Both CT and MRI scans at BIDMC feature perfusion imaging, an advanced capability to assess abnormal blood vessel formation, the rate of blood flow, blood flow abnormalities, changes caused by disease, or changes in response to treatment. We are leaders in developing and advancing MRI perfusion imaging, and our neuroradiologists are highly skilled at interpreting the results.
Because our noninvasive imaging is at such a high level at BIDMC, we often can spare patients from undergoing arteriography and its associated risks for diagnostic purposes only. We glean the diagnostic information we need in most cases from CT or MRI scans.
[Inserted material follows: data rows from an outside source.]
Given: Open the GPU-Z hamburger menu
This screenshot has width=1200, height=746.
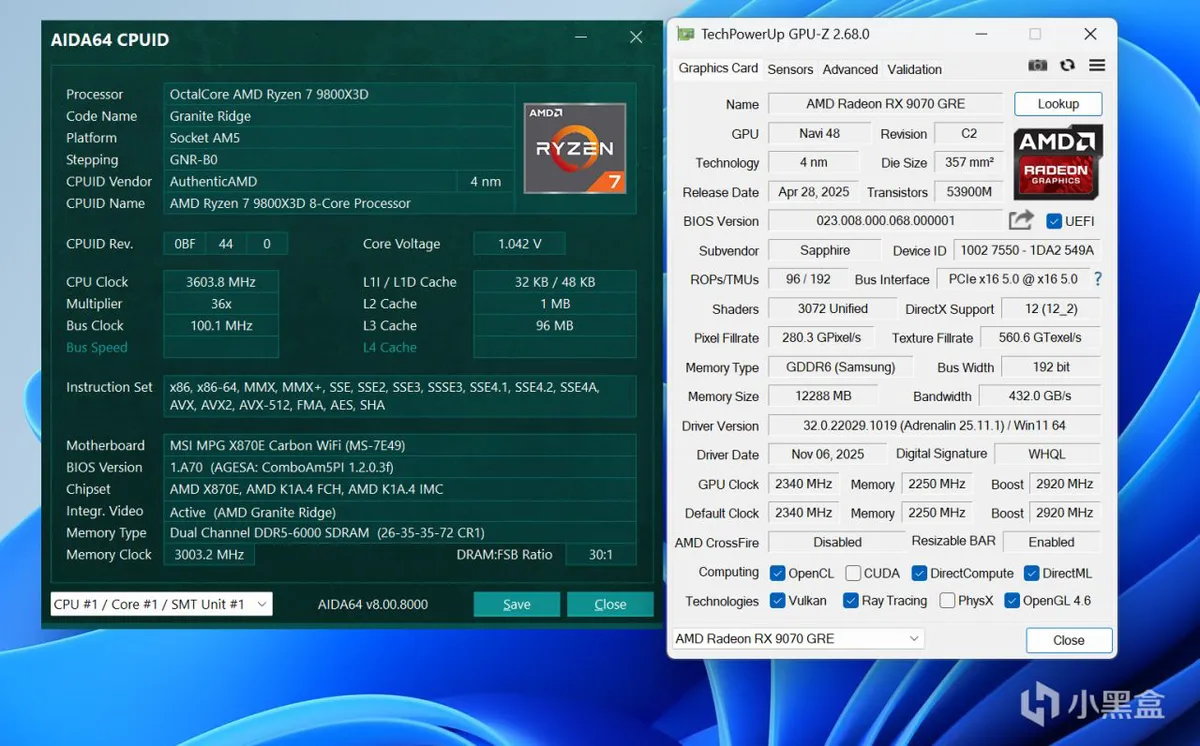Looking at the screenshot, I should pos(1097,65).
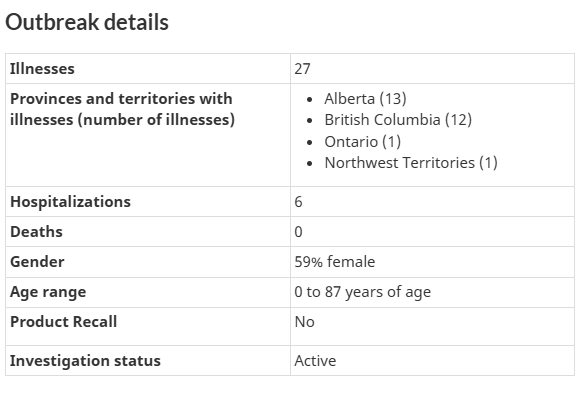Screen dimensions: 586x401
Task: Click the 0 to 87 years of age text
Action: click(363, 292)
We reserve invasive catheter angiography for patients who are undergoing an endovascular treatment at the same time, or when noninvasive tests show the need for specific information only available from the catheter technique.
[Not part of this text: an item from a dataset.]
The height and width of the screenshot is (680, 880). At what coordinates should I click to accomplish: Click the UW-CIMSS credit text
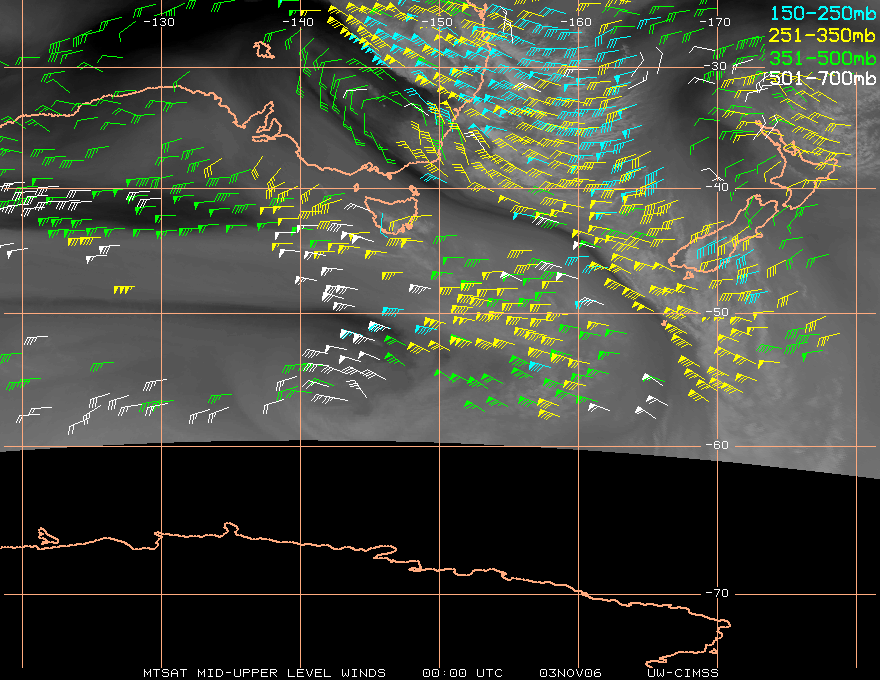(x=682, y=673)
Imaging Tests Used for Diagnosis
CT Scan (Computed Tomography)
An X-ray image of the head, processed by a computer into two- and three-dimensional images of the skull and brain. A CT scan can show the presence of an aneurysm and, if the aneurysm has burst, detects blood that has leaked into the brain.
Combines a CT scan with contrast dye injected into the bloodstream. CT(A) is considered noninvasive because it involves only an injection into a vein. Compared to a standard CT scan, this test produces clear and detailed images of the brain arteries. The images help doctors detect and analyze aneurysms and other abnormalities of the blood vessels.
MRI (Magnetic Resonance Imaging)
MRI uses a powerful magnetic field (not radiation as do X-rays and CT scans) to create brain images. These can be valuable in determining the effects on the brain of blood vessel abnormalities and the anatomy of aneurysms and other vascular lesions.
This type of imaging uses MRI to visualize the brain arteries and veins. Depending on the information needed, this may or may not require an intravenous injection. MRA is complementary to CT(A) images for displaying two-, three- and four-dimensional images of blood vessels.
We provide magnetic resonance imaging (and CT as well) 24 hours a day, 7 days a week, for any patient who needs these studies.
We also have sophisticated CT-MRI image fusion technology. This process allows doctors to collect and combine patient data from two different studies — CT and MRI — and fuse them together into one three-dimensional rendering for improved clinical accuracy.
Cerebral or Spinal Angiogram
Also called an arteriogram or catheter angiogram, this invasive test requires numbing anesthesia and a small incision in the groin. Doctors insert a catheter (a thin, flexible tube) through arteries from the groin to the neck. Contrast dye injected into the bloodstream highlights any abnormalities: an aneurysm, vascular malformation, or an obstruction or narrowing in a blood vessel in the neck, head or brain. This test can help diagnose stroke, unruptured and ruptured aneurysms, and other brain and spine vascular abnormalities. Angiography is the first step in endovascular treatment of these abnormalities, and is often performed before radiation or surgical therapy.
Lumbar Puncture/Spinal Fluid Analysis
A test doctors may order when they suspect a ruptured aneurysm. Using a needle, doctors remove a small amount of fluid from the space between the spinal cord and its protective covering. Blood in the fluid would indicate bleeding or brain hemorrhage, and a likely ruptured aneurysm.